- Material shown -
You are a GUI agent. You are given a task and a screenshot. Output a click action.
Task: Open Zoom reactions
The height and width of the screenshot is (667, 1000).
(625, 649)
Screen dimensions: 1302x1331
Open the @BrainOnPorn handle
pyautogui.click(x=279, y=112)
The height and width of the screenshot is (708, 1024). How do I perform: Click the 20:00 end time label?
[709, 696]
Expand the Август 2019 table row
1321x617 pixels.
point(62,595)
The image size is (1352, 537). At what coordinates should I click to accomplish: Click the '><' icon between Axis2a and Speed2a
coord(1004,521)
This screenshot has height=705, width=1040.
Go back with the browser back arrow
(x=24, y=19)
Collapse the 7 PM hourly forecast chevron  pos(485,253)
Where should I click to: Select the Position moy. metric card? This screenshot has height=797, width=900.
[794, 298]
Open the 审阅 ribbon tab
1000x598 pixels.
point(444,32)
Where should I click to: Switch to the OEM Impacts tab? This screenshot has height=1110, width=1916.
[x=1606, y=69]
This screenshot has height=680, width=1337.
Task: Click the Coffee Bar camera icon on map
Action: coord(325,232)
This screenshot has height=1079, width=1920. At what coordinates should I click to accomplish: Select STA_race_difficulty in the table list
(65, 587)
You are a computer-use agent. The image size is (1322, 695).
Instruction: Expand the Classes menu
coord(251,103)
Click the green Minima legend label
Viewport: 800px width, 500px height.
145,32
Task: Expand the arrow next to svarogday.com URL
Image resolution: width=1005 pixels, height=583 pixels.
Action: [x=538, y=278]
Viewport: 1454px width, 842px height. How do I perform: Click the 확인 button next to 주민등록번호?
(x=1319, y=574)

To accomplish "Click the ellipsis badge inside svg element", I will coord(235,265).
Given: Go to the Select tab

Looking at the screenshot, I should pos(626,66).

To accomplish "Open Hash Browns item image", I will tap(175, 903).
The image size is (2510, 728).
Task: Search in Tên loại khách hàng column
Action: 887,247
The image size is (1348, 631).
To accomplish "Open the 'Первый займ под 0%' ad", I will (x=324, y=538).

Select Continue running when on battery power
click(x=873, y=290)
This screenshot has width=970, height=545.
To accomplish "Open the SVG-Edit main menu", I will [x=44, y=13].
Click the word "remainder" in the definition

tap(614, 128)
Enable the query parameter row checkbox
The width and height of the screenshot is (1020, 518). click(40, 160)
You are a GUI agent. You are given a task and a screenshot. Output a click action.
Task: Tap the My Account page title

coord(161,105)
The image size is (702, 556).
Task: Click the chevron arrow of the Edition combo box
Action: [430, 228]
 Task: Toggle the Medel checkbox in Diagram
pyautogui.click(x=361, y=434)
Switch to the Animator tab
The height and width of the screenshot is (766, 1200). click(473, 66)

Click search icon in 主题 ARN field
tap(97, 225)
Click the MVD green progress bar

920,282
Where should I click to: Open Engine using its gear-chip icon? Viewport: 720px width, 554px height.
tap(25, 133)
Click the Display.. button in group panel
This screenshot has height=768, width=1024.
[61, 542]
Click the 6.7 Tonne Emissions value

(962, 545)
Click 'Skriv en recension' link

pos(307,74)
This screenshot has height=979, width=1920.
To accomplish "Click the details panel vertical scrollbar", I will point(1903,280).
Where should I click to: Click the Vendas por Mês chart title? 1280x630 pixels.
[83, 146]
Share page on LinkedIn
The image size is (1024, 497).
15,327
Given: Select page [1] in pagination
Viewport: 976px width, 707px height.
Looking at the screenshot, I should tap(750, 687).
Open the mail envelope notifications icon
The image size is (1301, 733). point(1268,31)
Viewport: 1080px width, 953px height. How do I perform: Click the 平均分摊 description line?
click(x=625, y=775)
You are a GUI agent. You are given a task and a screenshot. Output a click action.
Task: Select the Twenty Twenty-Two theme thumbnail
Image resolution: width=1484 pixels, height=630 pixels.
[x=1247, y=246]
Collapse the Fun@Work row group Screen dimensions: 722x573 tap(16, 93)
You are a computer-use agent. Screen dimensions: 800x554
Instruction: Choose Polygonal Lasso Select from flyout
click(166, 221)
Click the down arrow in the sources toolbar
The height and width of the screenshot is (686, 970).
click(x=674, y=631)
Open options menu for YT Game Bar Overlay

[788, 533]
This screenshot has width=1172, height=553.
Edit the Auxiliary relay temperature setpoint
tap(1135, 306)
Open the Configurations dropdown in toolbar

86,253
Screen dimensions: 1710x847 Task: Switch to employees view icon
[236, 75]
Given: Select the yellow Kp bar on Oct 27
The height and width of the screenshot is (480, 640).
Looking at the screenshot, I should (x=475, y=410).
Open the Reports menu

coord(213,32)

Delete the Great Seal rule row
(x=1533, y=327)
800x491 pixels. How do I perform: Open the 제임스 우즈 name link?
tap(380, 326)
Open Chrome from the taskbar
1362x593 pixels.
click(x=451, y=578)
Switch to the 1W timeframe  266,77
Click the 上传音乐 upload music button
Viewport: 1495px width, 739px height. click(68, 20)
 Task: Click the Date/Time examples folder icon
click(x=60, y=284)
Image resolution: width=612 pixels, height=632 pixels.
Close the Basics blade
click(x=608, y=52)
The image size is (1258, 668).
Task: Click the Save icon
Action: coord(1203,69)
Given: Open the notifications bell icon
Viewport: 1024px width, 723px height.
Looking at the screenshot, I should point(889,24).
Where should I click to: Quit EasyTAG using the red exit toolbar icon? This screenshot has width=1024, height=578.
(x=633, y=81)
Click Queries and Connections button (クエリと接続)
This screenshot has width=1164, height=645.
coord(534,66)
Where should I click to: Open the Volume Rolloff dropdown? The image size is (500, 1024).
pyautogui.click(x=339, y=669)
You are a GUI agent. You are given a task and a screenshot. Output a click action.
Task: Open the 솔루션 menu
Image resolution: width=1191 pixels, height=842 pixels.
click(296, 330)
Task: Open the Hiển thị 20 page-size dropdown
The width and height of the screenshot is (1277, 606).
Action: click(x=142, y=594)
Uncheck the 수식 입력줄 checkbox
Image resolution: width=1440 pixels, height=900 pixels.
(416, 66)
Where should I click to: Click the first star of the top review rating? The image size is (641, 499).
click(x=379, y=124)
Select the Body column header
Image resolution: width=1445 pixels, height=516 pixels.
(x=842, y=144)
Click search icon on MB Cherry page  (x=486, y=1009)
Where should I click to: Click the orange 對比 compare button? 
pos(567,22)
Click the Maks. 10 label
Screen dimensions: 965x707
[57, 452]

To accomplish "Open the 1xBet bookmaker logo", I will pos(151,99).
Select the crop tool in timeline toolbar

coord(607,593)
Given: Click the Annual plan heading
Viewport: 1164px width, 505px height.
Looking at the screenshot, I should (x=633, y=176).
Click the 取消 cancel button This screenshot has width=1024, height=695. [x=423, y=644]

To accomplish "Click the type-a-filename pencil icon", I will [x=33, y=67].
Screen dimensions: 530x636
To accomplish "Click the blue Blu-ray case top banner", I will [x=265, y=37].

- Task prompt -
All that belongs in the answer is an exact copy of the lines from the start of the records above through the line with "This screenshot has width=970, height=545.".

- Solution to this exercise -
You are a GUI agent. You are given a task and a screenshot. Output a click action.
Task: Open Zoom reactions
The height and width of the screenshot is (667, 1000).
(625, 649)
Screen dimensions: 1302x1331
Open the @BrainOnPorn handle
pyautogui.click(x=279, y=112)
The height and width of the screenshot is (708, 1024). How do I perform: Click the 20:00 end time label?
[709, 696]
Expand the Август 2019 table row
1321x617 pixels.
point(62,595)
The image size is (1352, 537). At what coordinates should I click to accomplish: Click the '><' icon between Axis2a and Speed2a
coord(1004,521)
This screenshot has height=705, width=1040.
Go back with the browser back arrow
(x=24, y=19)
Collapse the 7 PM hourly forecast chevron  pos(485,253)
Where should I click to: Select the Position moy. metric card? This screenshot has height=797, width=900.
[794, 298]
Open the 审阅 ribbon tab
1000x598 pixels.
point(444,32)
Where should I click to: Switch to the OEM Impacts tab? This screenshot has height=1110, width=1916.
[x=1606, y=69]
This screenshot has height=680, width=1337.
Task: Click the Coffee Bar camera icon on map
Action: coord(325,232)
This screenshot has height=1079, width=1920. At what coordinates should I click to accomplish: Select STA_race_difficulty in the table list
(65, 587)
You are a computer-use agent. The image size is (1322, 695).
Instruction: Expand the Classes menu
coord(251,103)
Click the green Minima legend label
Viewport: 800px width, 500px height.
145,32
Task: Expand the arrow next to svarogday.com URL
Image resolution: width=1005 pixels, height=583 pixels.
Action: [x=538, y=278]
Viewport: 1454px width, 842px height. How do I perform: Click the 확인 button next to 주민등록번호?
(x=1319, y=574)

To accomplish "Click the ellipsis badge inside svg element", I will coord(235,265).
Given: Go to the Select tab

Looking at the screenshot, I should pos(626,66).

To accomplish "Open Hash Browns item image", I will tap(175, 903).
The image size is (2510, 728).
Task: Search in Tên loại khách hàng column
Action: 887,247
The image size is (1348, 631).
To accomplish "Open the 'Первый займ под 0%' ad", I will (x=324, y=538).

Select Continue running when on battery power
click(x=873, y=290)
This screenshot has width=970, height=545.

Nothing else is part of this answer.